Letter from the Editor
By Ross Raffin, published May, 2010
In 1776, the Declaration of Independence was reported out of a Congressional sub-committee and presented to a group of five Congressmen. After “refinement” and approval, the Declaration was then sent to the Continental Congress for further “refinements” such as taking out a paragraph attributing the slave trade to King George III. After a prompt vote, Congress adopted the Declaration as a legal document. The Constitution as envisioned by American founders such as James Madison and Alexander Hamilton changed even more dramatically during the constitutional convention.

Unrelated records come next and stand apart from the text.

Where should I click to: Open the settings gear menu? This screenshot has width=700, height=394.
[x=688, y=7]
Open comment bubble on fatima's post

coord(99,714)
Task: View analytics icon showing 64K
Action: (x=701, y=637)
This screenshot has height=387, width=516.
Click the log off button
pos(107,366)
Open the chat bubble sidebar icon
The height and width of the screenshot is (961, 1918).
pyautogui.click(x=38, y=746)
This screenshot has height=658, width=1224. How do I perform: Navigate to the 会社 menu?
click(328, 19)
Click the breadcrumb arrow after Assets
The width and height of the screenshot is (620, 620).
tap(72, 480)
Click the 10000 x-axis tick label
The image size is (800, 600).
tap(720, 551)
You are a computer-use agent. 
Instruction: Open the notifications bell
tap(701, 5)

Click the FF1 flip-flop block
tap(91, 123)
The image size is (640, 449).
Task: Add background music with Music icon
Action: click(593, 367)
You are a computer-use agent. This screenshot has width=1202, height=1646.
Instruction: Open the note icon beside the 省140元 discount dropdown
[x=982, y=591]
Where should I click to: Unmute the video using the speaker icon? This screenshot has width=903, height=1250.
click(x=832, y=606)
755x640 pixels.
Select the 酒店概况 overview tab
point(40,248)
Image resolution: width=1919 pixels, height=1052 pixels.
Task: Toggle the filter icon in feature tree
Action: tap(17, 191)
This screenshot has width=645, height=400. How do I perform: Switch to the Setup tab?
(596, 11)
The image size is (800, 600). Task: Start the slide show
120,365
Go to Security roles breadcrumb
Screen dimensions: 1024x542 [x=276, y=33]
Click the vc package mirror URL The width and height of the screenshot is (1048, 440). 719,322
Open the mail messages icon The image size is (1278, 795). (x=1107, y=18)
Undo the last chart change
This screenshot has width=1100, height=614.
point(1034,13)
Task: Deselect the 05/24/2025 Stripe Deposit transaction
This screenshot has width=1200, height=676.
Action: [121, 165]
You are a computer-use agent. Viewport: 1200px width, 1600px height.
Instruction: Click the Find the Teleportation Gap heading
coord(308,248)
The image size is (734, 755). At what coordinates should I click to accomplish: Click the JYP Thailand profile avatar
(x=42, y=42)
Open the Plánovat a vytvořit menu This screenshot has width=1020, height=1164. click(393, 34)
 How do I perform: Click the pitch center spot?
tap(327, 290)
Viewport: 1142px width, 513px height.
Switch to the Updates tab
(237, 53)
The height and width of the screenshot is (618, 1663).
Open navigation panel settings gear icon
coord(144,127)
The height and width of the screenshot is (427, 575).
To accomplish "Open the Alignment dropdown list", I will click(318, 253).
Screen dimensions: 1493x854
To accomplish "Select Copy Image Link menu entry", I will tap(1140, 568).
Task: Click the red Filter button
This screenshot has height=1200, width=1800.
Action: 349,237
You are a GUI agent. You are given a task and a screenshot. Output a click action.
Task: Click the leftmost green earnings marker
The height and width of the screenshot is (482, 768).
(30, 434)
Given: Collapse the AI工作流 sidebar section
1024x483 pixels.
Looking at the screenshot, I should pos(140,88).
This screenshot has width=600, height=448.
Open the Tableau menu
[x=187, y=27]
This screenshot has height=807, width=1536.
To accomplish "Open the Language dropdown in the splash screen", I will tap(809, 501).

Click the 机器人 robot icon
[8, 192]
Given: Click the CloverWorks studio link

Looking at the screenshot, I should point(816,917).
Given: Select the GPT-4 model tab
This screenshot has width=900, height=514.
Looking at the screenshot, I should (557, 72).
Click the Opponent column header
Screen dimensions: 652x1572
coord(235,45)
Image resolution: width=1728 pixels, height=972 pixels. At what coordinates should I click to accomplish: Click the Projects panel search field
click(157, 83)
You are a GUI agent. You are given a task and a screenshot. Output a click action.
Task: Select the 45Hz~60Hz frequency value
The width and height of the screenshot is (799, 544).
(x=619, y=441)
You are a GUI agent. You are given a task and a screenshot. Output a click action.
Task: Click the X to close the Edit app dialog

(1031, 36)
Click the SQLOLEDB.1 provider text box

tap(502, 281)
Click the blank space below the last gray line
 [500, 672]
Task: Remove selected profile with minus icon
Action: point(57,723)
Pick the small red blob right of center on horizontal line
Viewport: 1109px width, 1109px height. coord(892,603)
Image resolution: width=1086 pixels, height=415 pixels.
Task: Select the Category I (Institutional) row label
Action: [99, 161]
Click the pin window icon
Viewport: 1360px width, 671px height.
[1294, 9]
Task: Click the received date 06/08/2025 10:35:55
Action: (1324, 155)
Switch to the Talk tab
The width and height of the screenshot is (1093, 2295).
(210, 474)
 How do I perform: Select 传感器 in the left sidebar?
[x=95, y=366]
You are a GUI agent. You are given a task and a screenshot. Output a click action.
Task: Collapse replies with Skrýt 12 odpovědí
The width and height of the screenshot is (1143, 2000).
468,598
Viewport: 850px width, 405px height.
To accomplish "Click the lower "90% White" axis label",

This process of compromise and concession is at the core of America’s founding documents. It is at the core of democratic lawmaking. Recently, it has also been glaringly revealed at the core of the new healthcare bill. In most cases, Americans are only interested in the end product of Congress: a finalized bill. However, when the national spotlight does focus on a drawn-out committee process and other Congressional procedures, we are forced to confront how much must be sacrificed in order for any piece of legislation to pass.
Both domestic and international progress cannot occur within or between democracies without some sacrifice on either side. Michael Albada’s article on Greece demonstrates, for instance, how some governments will even sacrifice the welfare of their own citizens in order to keep the country running. Colin Gray’s look at the economics of the Mexican cocaine trade reveals a largely ignored cost that accompanies “winning” the drug war in Mexico. Another article urges that gun control advocates concede that there is an individual right to bear arms without abandoning all rights of regulation.
One place where concessions will be unnecessary is in the upcoming lawsuits concerning the Constitutionality of the new healthcare bill. Most legal experts agree that these challenges will fail miserably. This is because while many people may entirely discard precedent and interpret the Constitution as narrowly as possible, that is not how the Supreme Court works. Less than a decade ago, the Supreme Court conservatives argued that the commerce clause combined with the necessary and proper clause includes powers such as the federal government’s ability to regulate marijuana even if it is grown and consumed within the same state. Half a century before that, the Supreme Court said the Federal government could even regulate how much extra wheat farmers can grow for their own consumption. The Supreme Court itself has claimed on multiple occasions that James Madison’s strict understanding of the necessary and proper clause has been subsumed by Chief Justice John Marshall’s more permissive views. The quasi-monarchist Alexander Hamilton, not Thomas Jefferson, pervades the modern constitutional system. In reality, healthcare does not expand federal powers past any previous precedent.
For instance, take the claim that healthcare is unconstitutional because it “mandates” buying insurance. Democrats specifically drafted the bill so that the power falls under the taxation clause combined with the necessary and proper clause. No one is “forced” to buy insurance; they will be fined or convicted of tax-related causes. No new powers are necessary.
Consider Medicare, which is a single-payer system in which the government “mandates” that all seniors must participate in a specific government program. Compared to even the public option, Medicare is constitutionally draconian. Yet for all the controversy, no one expects the Supreme Court to say Medicare is unconstitutional.
The complaint that the law unnecessarily burdens the states with new debt also fails. States voluntarily enter the Medicare and Medicaid program and are free to reject funds at any time. This is similar to how states “volunteered” to change their drinking ages or else lose federal highway funding. Regardless of the ethical implications, this strategy of leveraging grant money is constitutionally permissible.
Since the judicial as well as the executive and legislative hurdles have been cleared for this healthcare bill, it is time for Obama to change his strategy. Shadi Bushra’s article debates how Obama should reallocate his remaining political capital among domestic and foreign issues. Katherine Heflin takes an empirical look at the upcoming California propositions. Nikola Milanovic relates a new perspective on how to approach the problem of poverty.
The Stanford Progressive hopes to further this kind of dialogue within Stanford. While our magazine issues may not have many articles, we believe in quality of discourse as opposed to quantity of text.